KUALA LUMPUR: The Domestic Trade and Consumer Affairs Ministry is ready to implement the new subsidy programme which entails the floating of RON95 petrol and diesel pump prices, but is awaiting the greenlight from the Cabinet.
Minister Datuk Seri Saifuddin Nasution Ismail said the Finance Ministry is in the midst of finding the best way to register the middle 40% (M40) population who are eligible for the petrol subsidy programme (PSP).
According to him, both ministries had their first meeting on the matter in the first week of January.
“On our part, we have managed to identify 2.9 million recipients from the bottom 40% (B40) population. If you look into Budget 2020 announcement, the Finance Minister allocated RM2.4bil for the PSP and we are targeting eight million people to benefit from the programme.
“We are still fine-tuning the delivery mechanism and will come up with a better communication plan for the people to understand the PSP, ” he said.
Saifuddin, however, stopped short of saying when the new subsidy programme will come into force.
He spoke to reporters at the 2020 Malaysia Economic and Strategic Outlook Forum, jointly organised by the Kingsley Strategic Institute for Asia-Pacific, the Malaysian International Chamber of Commerce and Industry and the Economic Club of Kuala Lumpur.
Meanwhile, at a separate panel discussion, Universiti Malaya’s Faculty of Economics and Administration Prof Edmund Terence Gomez criticised Pakatan Harapan’s first economic policy – the Shared Prosperity Vision (SPV) 2030 – labelling it as a continuation of the previous New Economic Policy (NEP) 1970-1990.

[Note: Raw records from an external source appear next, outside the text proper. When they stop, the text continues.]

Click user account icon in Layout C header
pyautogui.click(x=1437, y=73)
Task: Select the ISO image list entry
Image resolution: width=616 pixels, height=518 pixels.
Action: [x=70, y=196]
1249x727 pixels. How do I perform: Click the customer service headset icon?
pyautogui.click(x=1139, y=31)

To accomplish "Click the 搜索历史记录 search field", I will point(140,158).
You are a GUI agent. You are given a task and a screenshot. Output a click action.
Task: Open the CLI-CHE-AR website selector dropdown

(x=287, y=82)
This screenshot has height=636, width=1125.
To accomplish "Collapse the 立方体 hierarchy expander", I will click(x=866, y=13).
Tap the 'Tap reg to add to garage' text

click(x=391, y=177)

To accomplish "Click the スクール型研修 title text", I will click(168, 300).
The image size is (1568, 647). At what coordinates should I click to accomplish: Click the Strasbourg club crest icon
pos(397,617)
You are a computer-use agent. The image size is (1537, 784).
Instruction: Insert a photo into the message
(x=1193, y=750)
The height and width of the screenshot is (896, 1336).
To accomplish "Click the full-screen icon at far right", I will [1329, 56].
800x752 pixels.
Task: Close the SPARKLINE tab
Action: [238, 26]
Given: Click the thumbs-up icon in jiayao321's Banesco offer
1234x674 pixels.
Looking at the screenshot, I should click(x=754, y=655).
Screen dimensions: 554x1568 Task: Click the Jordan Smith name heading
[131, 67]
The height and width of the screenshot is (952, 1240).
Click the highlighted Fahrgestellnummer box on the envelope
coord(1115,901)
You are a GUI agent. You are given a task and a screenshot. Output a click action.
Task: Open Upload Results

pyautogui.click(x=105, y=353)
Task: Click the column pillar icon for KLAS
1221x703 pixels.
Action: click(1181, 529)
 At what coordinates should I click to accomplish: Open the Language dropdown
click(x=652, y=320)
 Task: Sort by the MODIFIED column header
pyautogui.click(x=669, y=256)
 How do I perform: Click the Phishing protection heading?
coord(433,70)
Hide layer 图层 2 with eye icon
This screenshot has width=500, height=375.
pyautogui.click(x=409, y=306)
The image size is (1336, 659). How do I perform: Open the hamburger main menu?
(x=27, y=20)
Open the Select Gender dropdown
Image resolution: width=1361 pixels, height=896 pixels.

He said the 10-year economic policy was race-based in nature, although the ruling coalition had clearly stated in its manifesto the necessity to introduce need-based policies.
Gomez added that SPV continued to rely on the bumiputra-non-bumiputra dichotomy, similar to NEP.
“Not only that, the SPV did not mention the government-linked companies (GLCs) and the urgent need for reform GLCs. Only the small and medium enterprises were discussed.
“The presence of foreign firms in Malaysia such as from China was also not mentioned. Companies from China are involved in all key sectors such as digital economy (Alibaba, Tencent), infrastructure (East Coast Rail Link, Kuantan Port) and industry (Malaysia-China Kuantan Industrial Park), ” he said.
Gomez also urged the government to be more transparent in disclosing official figures, including on corporate equity holdings.
He pointed out that corporate equity held by bumiputras declined to 16.2% in 2015 from 23.4% in 2011. Similarly, the share of non-bumiputras also fell to 30.7% in 2015, down from 34.9% four years earlier.
It is worth noting that the corporate equity share of non-bumiputras is the worst since 1970.
Interestingly, despite the decline seen among bumiputra’s and non-bumiputras’ equity control, foreigners’ share had spiked to 45.3% in 2015, from 37.2% in 2011.
“What went wrong? All we are asking is that the government provides the data transparently, so that we can analyse the situation more carefully and understand the problem, ” said Gomez.